EXCERPT TO READ
Moving, faster lines and page flipping

  Journal:    Dr. Dobb's Journal  Dec 1992 v17 n12 p143(5)
  -------------------------------------------------------------------------
  Title:     Moving, faster lines, and page flipping. (Graphics
             Programming) (Column)
  Author:    Abrash, Michael

  Abstract:  Graphics programming can be optimized, however if the program
             is running well it may be better not to try and change it.
             Serge Mathieu of Concepteva Inc has a useful twist on
             animation.  Serge's system is a combination of page flipping
             and dirty-rectangle animation: set the start address to
             display page (), draw to page 1, set the start address to
             display page 1, wait for leading edge of vertical sync, copy
             from page 1 to page 0, set the address to display page 0, now
             identical to page 1, wait for leading edge of vertical sync.
             This method makes it necessary to maintain only page and
             eliminates the complications involved with maintaining two
             separate pages.
  -------------------------------------------------------------------------
  Full Text:

  As I write this, the wife, the kid, and I are in the throes of yet
  another lightning-quick transcontinental move, this time to Redmond to
  work for You Know Who.  Moving is never fun, but what makes it worse for
  us is the pets.  Getting them into kennels and to the airport is hard;
  there's always the possibility that they might not be allowed to fly
  because of the weather; and, worst of all, they might not make it.
  Animals don't usually end up injured or dead, but it does happen.

  In a (not notably successful) effort to cheer me up about the prospect of
  shipping my animals, a friend told me the following story, which he
  swears actually happened to a friend of his.  I don't know--to me, it has
  the sound of an urban legend, which is to say it makes a good story, but
  you can never track down the person it really happened to; it's always a
  friend of a friend.  But maybe it is true, and anyway, it's a good story.

RAW RECORDS
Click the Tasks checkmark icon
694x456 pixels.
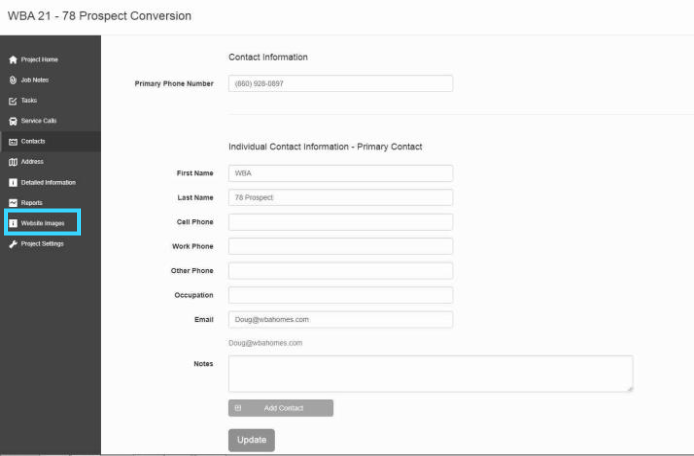click(13, 101)
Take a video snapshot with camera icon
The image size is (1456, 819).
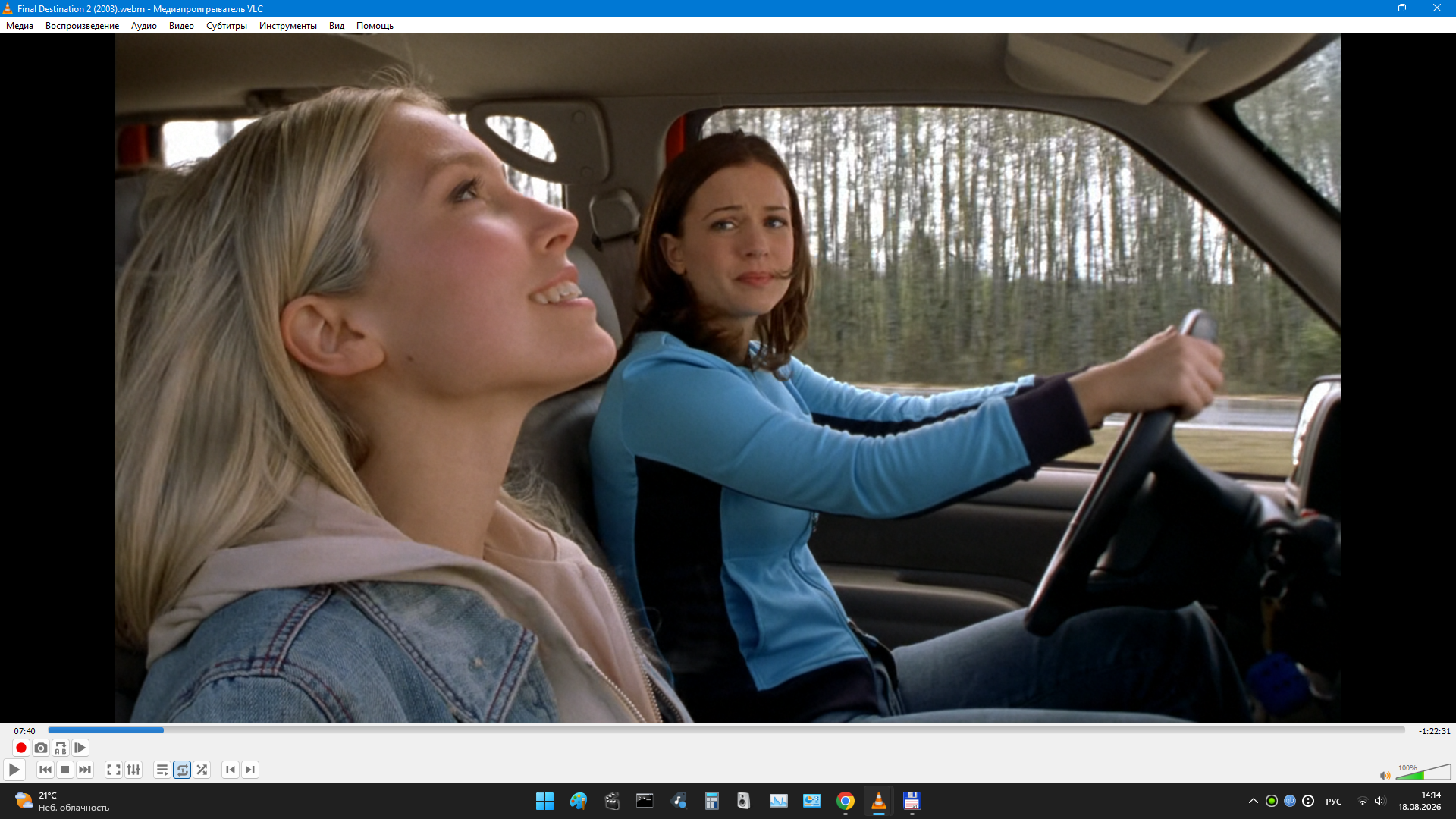41,748
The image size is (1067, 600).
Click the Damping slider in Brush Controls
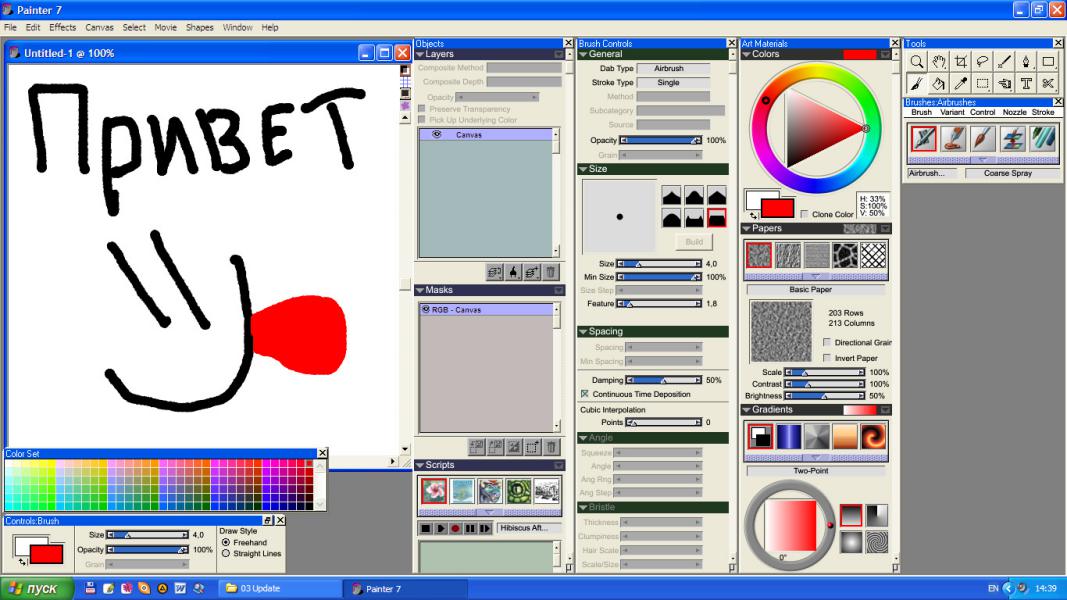pos(661,380)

PROBLEMS TO SOLVE
1. Answer these from the graphics programming column:
(a) In which journal and issue did the column appear?
(b) Where is the writer's family moving?
(c) Which company is Serge Mathieu with?
2. Repeat word for word the stretch of the graphics programming column from "Moving, faster lines and" through "Programming) (Column)".

THE ANSWERS
1.
(a) Dr. Dobb's Journal, December 1992 (v17 n12)
(b) Redmond
(c) Concepteva Inc

2.
Moving, faster lines and page flipping

  Journal:    Dr. Dobb's Journal  Dec 1992 v17 n12 p143(5)
  -------------------------------------------------------------------------
  Title:     Moving, faster lines, and page flipping. (Graphics
             Programming) (Column)